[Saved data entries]

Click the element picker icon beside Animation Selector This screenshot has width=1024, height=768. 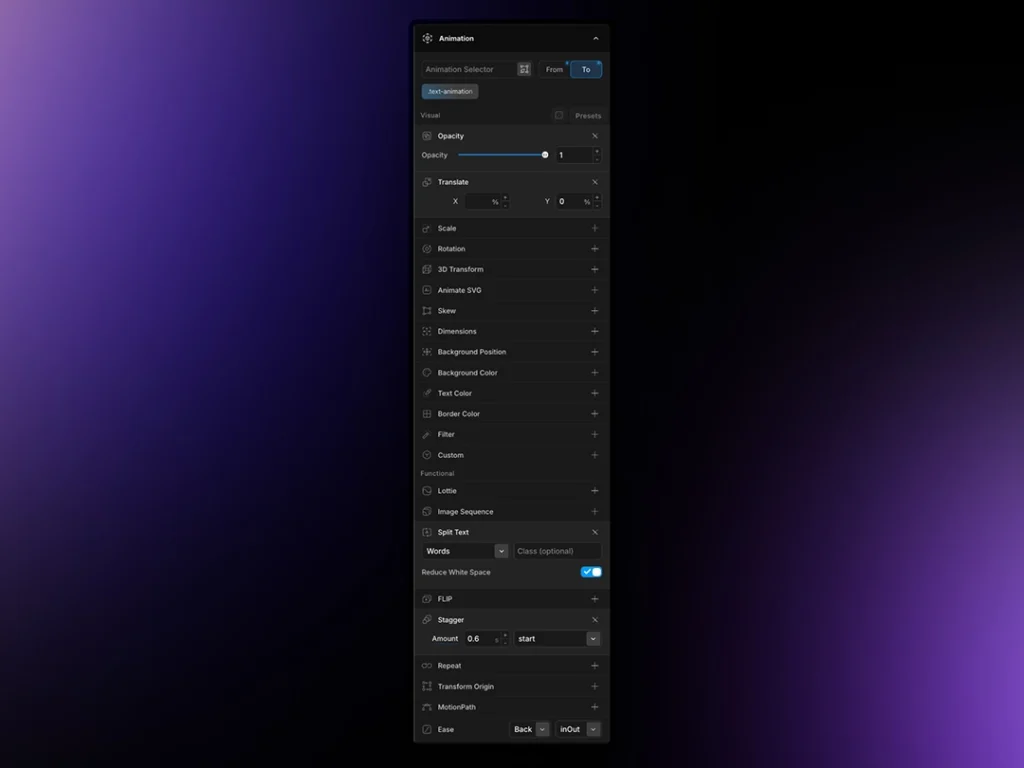(x=524, y=69)
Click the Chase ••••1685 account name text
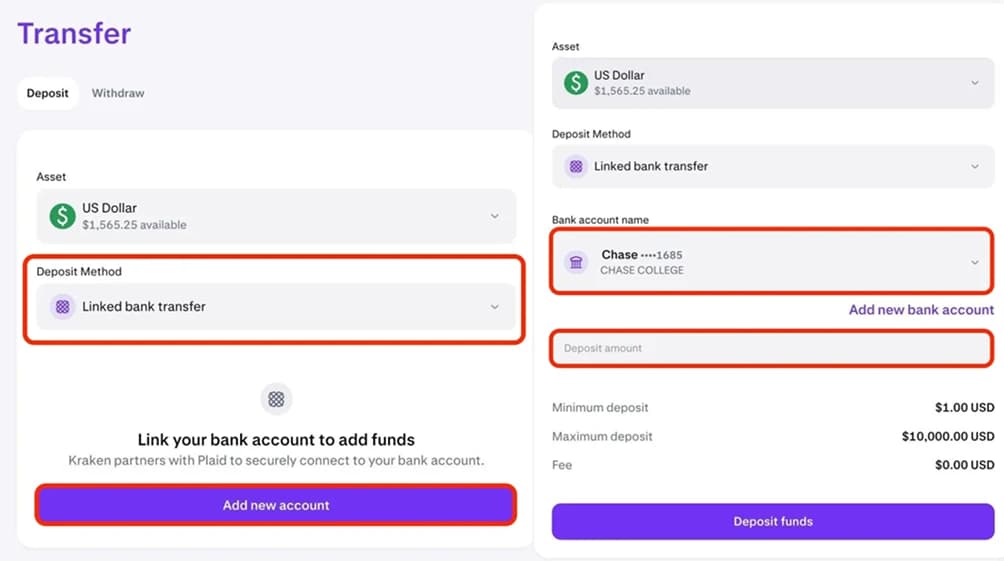1004x561 pixels. 642,255

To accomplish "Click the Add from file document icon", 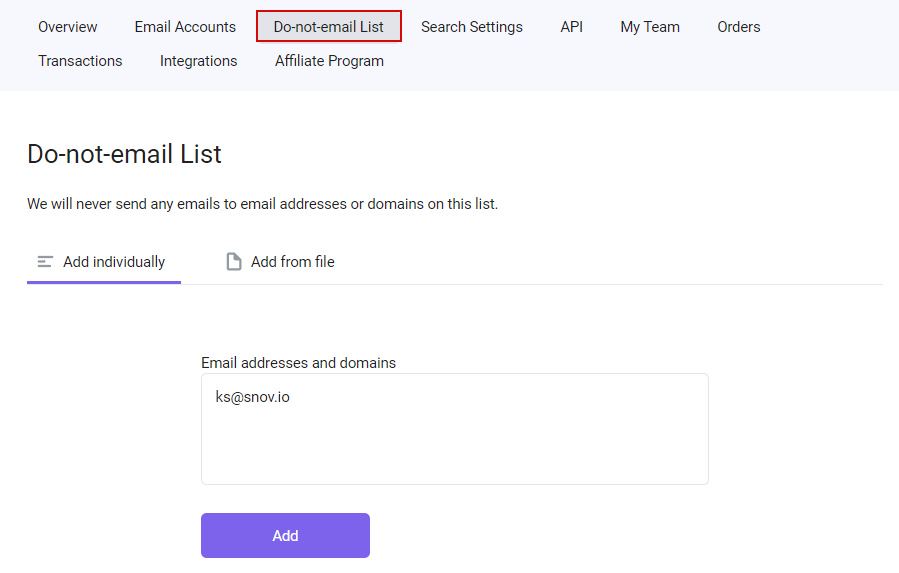I will point(234,262).
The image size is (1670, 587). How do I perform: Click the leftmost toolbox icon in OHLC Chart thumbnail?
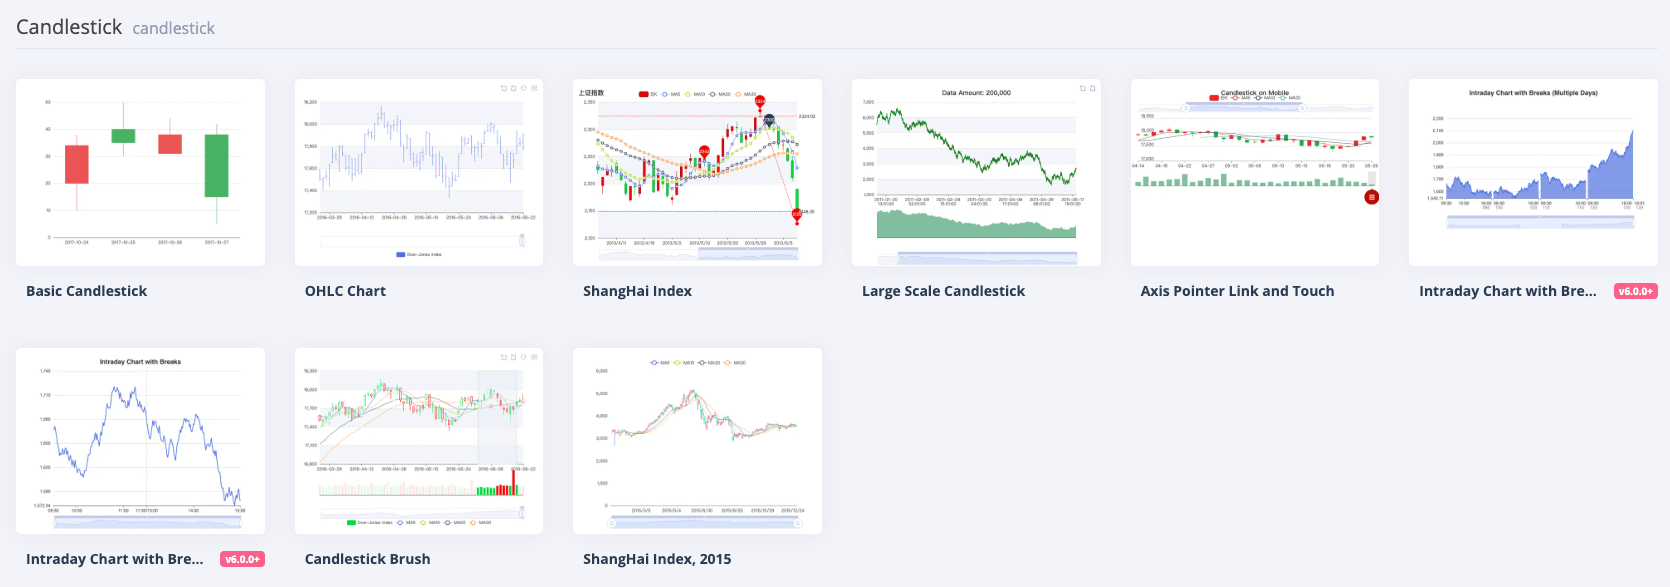504,89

* YOUR OBJECTIVE: Write out nothing but the lines from the one with "The image size" through the last line of the entries, exactly as they stand; pictures are not part of the copy.

* EXERCISE RESPONSE:
The image size is (1670, 587). How do I perform: Click the leftmost toolbox icon in OHLC Chart thumbnail?
504,89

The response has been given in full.